Nucleolus is viewed as a plurifunctional center in the cell, tightly linked to ribosome biosynthesis. As a non-membranous structure, how the size of nucleolus is determined is a long outstanding question, and the possibility of "direct size scaling to the nucleus" was raised by genetic studies in fission yeast. Here, we used the model organism Caenorhabditis elegans to test this hypothesis in multi-cellular organisms. We depleted ani-2, ima-3, or C27D9.1 by RNAi feeding, which altered embryo sizes to different extents in ncl-1 mutant worms. DIC imaging provided evidence that in size-altering embryo nucleolar size decreases in small cells and increases in large cells. Furthermore, analyses of nucleolar size in four blastomeres (ABa, ABp, EMS, and P2) within the same embryo of ncl-1 mutants consistently demonstrated the correspondence between cell and nucleolar sizes - the small cells (EMS and P2) have smaller nucleoli in comparison to the large cells (ABa).

A Genetic Cascade of let-7-ncl-1-fib-1 Modulates Nucleolar Size and rRNA Pool in Caenorhabditis elegans.

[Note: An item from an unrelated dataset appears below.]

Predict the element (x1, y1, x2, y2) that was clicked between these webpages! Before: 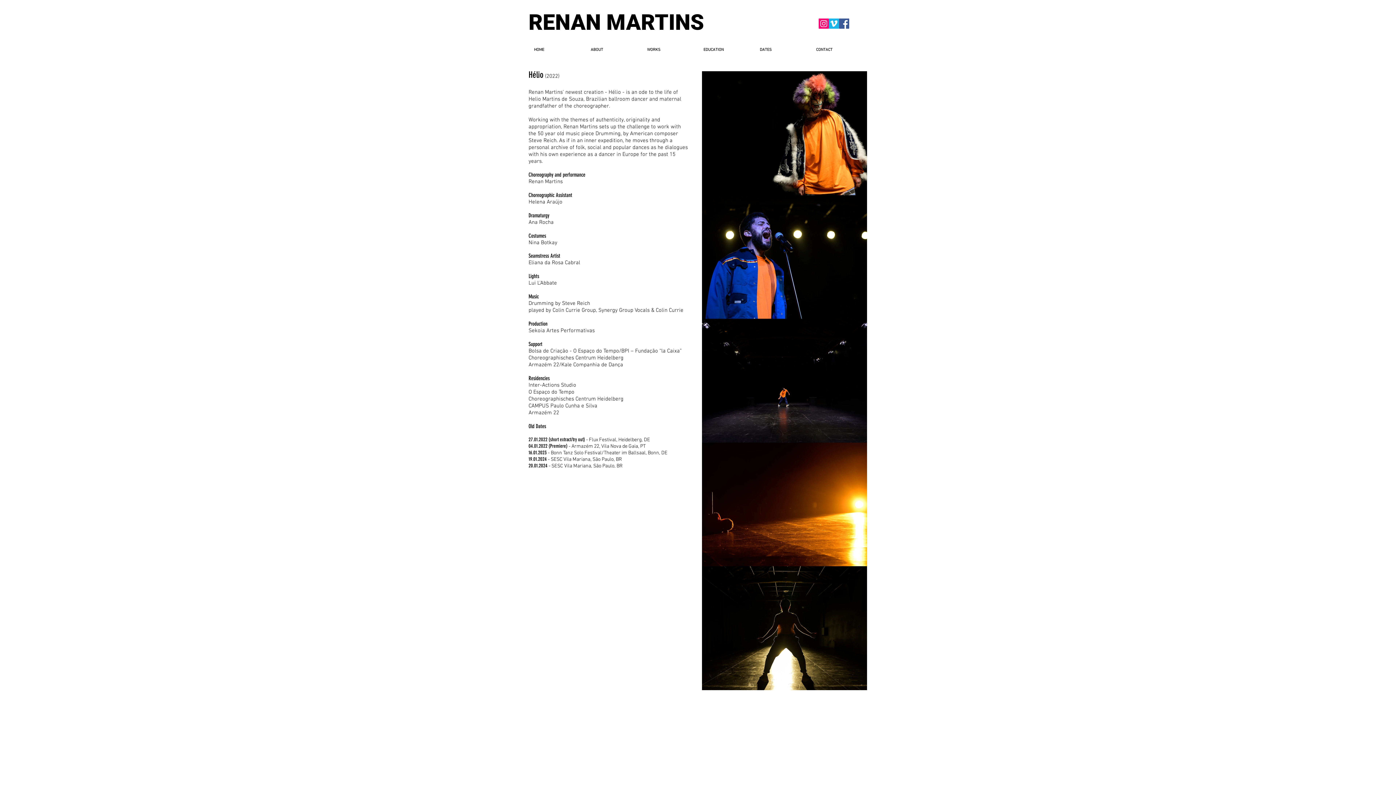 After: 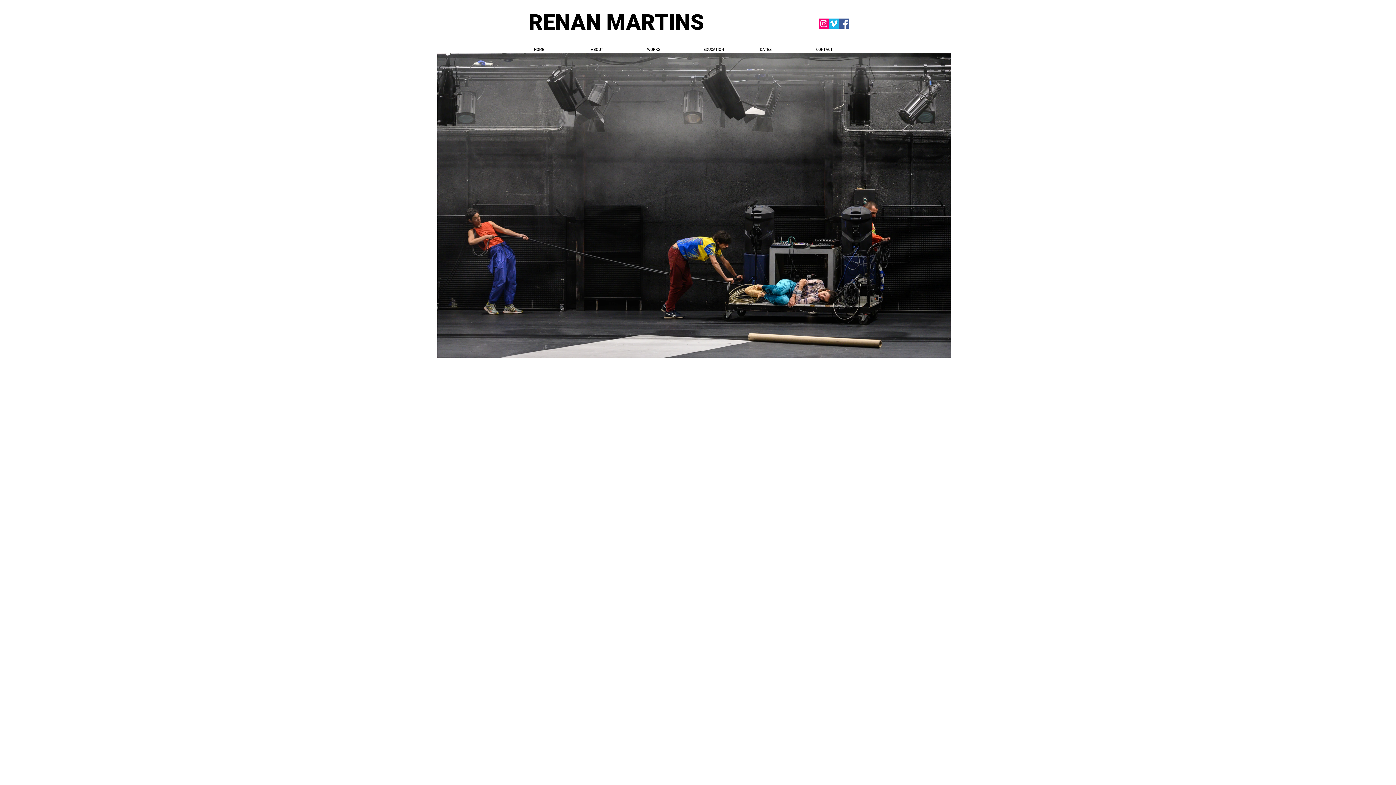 Action: label: HOME bbox: (528, 42, 585, 57)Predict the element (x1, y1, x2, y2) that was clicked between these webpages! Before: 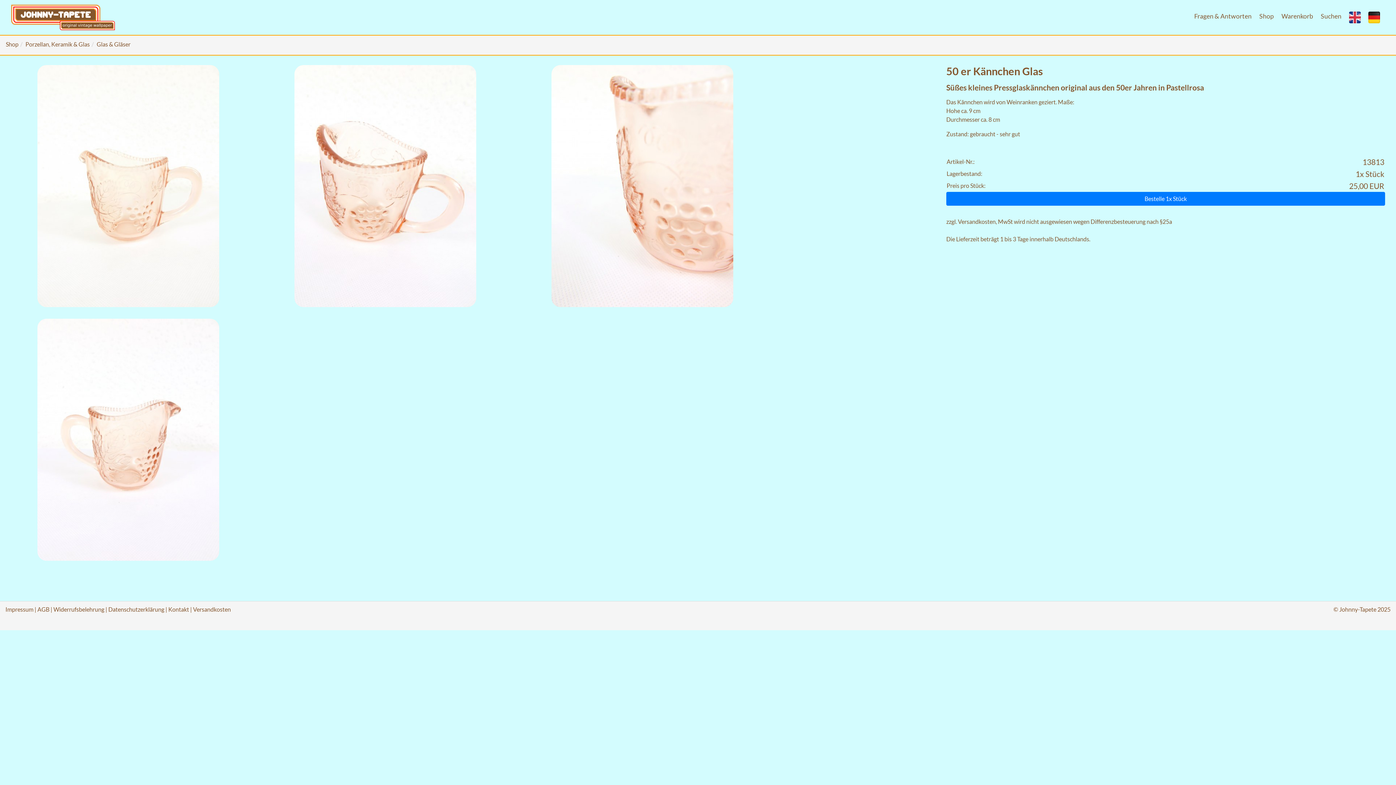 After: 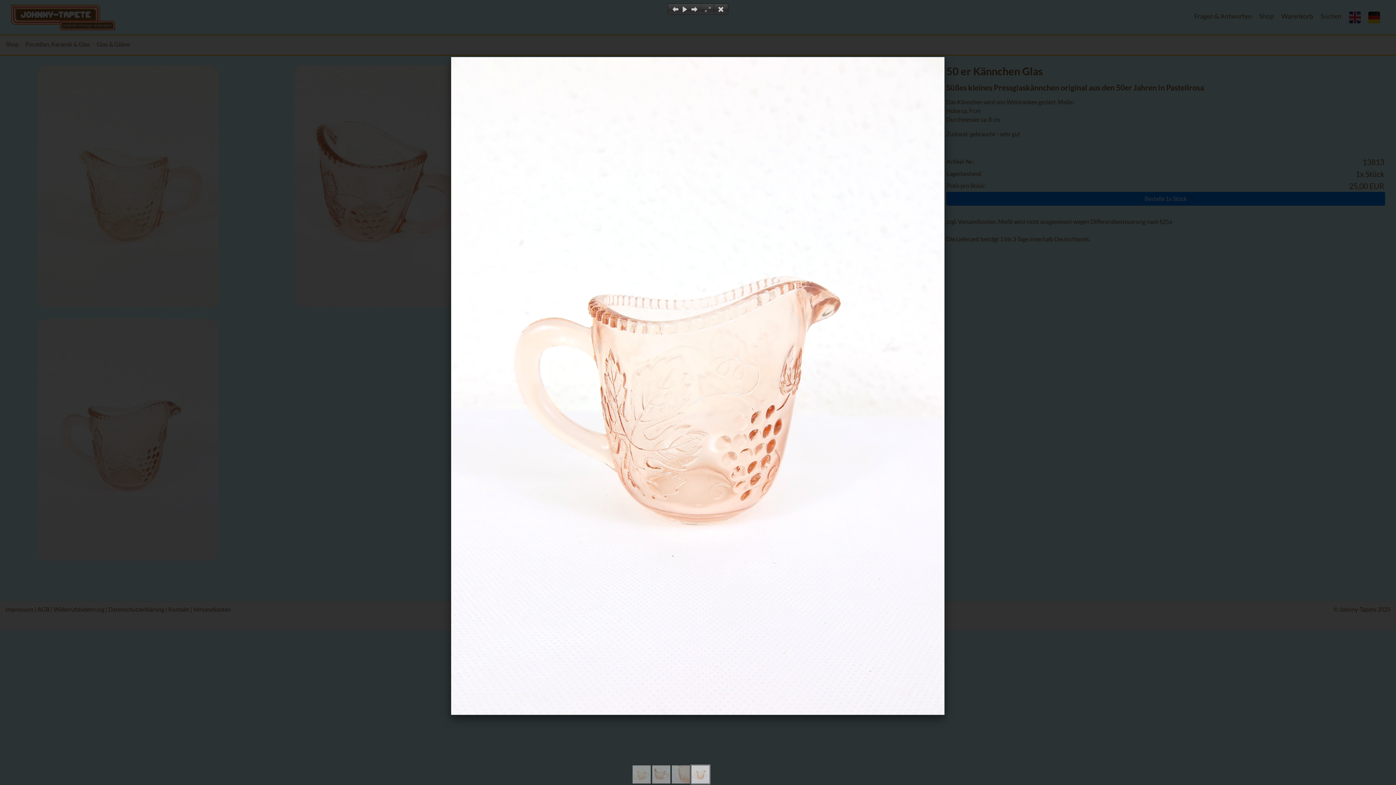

Ribosome biogenesis takes place in the nucleolus, the size of which is often coordinated with cell growth and development. However, how metazoans control nucleolar size remains largely unknown. Caenorhabditis elegans provides a good model to address this question owing to distinct tissue distribution of nucleolar sizes and a mutant, ncl-1, which exhibits larger nucleoli than wild-type worms. Here, through a series of loss-of-function analyses, we report that the nucleolar size is regulated by a circuitry composed of microRNA let-7, translation repressor NCL-1, and a major nucleolar pre-rRNA processing protein FIB-1/fibrillarin. In cooperation with RNA binding proteins PUF and NOS, NCL-1 suppressed the translation of FIB-1/fibrillarin, while let-7 targeted the 3'UTR of ncl-1 and inhibited its expression. Consequently, the abundance of FIB-1 is tightly controlled and correlated with the nucleolar size. Together, our findings highlight a novel genetic cascade by which post-transcriptional regulators interplay in developmental control of nucleolar size and function.